The benchmark shown in Figure 5 demonstrates how more buffers increase the network’s ability to absorb oversubscription. At the same time, the legacy lossless Ethernet mechanism behaves just like a switch with deep buffers. Packets are not dropped, which eliminates the traffic collapse problem.
With Enhanced Ethernet standards, several new hardware mechanisms were introduced to provide better hardware flow-control and congestion-management to reduce congestion, eliminate collapse, and allow fast bursts without slow starts.

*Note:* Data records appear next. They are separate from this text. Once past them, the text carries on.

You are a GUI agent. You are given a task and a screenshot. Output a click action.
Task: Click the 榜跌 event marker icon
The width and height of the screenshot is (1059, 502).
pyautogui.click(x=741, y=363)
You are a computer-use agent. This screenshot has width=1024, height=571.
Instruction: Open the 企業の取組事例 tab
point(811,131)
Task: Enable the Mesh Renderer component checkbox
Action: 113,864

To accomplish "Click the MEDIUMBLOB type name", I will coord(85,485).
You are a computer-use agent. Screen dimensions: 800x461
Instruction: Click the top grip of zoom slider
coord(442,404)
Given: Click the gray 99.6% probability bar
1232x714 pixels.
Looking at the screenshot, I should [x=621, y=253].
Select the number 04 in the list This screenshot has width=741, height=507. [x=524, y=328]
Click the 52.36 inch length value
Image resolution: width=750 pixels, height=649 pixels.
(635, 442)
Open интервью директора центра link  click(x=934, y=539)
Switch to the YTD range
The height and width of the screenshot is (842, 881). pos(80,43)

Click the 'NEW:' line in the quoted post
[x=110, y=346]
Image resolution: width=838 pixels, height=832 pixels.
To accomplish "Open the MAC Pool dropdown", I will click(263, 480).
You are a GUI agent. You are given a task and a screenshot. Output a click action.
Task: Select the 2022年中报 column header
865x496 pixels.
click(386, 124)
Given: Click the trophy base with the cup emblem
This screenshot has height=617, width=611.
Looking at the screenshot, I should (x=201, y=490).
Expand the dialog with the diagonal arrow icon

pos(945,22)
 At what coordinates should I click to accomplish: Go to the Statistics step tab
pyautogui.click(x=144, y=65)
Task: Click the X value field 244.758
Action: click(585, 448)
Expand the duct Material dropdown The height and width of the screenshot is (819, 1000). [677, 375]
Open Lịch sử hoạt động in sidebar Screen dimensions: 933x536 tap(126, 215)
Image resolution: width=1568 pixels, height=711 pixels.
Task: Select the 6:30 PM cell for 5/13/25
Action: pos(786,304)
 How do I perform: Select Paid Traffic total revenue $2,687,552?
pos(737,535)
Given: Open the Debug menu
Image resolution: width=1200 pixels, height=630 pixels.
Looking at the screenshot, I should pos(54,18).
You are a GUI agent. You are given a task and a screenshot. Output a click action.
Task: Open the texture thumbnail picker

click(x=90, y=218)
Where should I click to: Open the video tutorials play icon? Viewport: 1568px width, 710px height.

Figure 5. Comparing switch behavior with different buffer depths and with lossless flow-control


The following diagram shows a common head-of-line blocking scenario.

Figure 6.


In this scenario, output is oversubscribed with traffic from the four red sources. Green traffic is delayed since it is waiting behind packets leading to the congested output.
InfiniBand and Enhanced Ethernet fabrics incorporate congestion-control mechanisms (802.1 Qau/QCN) to address the congestion by throttling the sources of congestion and allowing victim traffic to pass. The following diagrams demonstrate the network behavior using the Mellanox Vantage™ 8500, an Enhanced Ethernet switch:

Figure 7. Performance improvements with dynamic congestion control


As the left diagram shows, the QCN mechanism reduces the queue depth at the congestion point. This ensures victim traffic is not stuck behind traffic going to an oversubscribed destination. The right diagram demonstrates how enabling the QCN causes victim traffic to jump to its maximum: 6.6Gb/s, with ~3Gb/s still flowing to the oversubscribed output.
Maximum performance is achieved when the queue depth is short. This is counter-intuitive as people
have been trained to think that deeper buffers lead to better performance. In reality, the best way to
improve application performance is to make sure the core is not oversubscribed too much using multi-path architectures. It’s also important to control the traffic closer to the edge of the fabric while using host memory as a buffer along with dynamic, hardware-based, congestion-control mechanisms.



Legacy network architectures trained people to think that the right approach was to create longer lines (deep buffers). However, if we look at lessons learned in other fields, it is better to proceed taking the following approach:
• Shorten the process time to reduce switch-hop latency
• Add more lanes using multipath and reduced oversubscription
• Tell traffic when to approach the line (and when not to) with dynamic congestion notifications and
management, as well as QoS at the edge
• Address the bottlenecks at all stations by managing traffic fabric-wide
• Do not focus on a single (core) device
Networks are built to serve applications and services, providing a mechanism to move data among
applications, users, and storage in a fast, secure and reliable manner. When building a data center
network, it’s important to evaluate which solution is the most efficient and cost effective, and which
solution meets the desired application performance, security, and reliability objectives. Solutions should not be evaluated by how well they fit the OLD design, but rather how they fit into the new model of a shared, scale-out data center.

This new fabric architecture built using Enhanced Ethernet standards is well-suited for scale-out and
virtualized data center environments. It allows efficient horizontal scaling and faster performance, as well as guaranteed end-to-end network service levels and isolation. It also has inherent high-availability and resiliency, with multiple possible paths to address high workloads or network failures, and it is simpler to manage through a centralized and service-oriented fabric OS.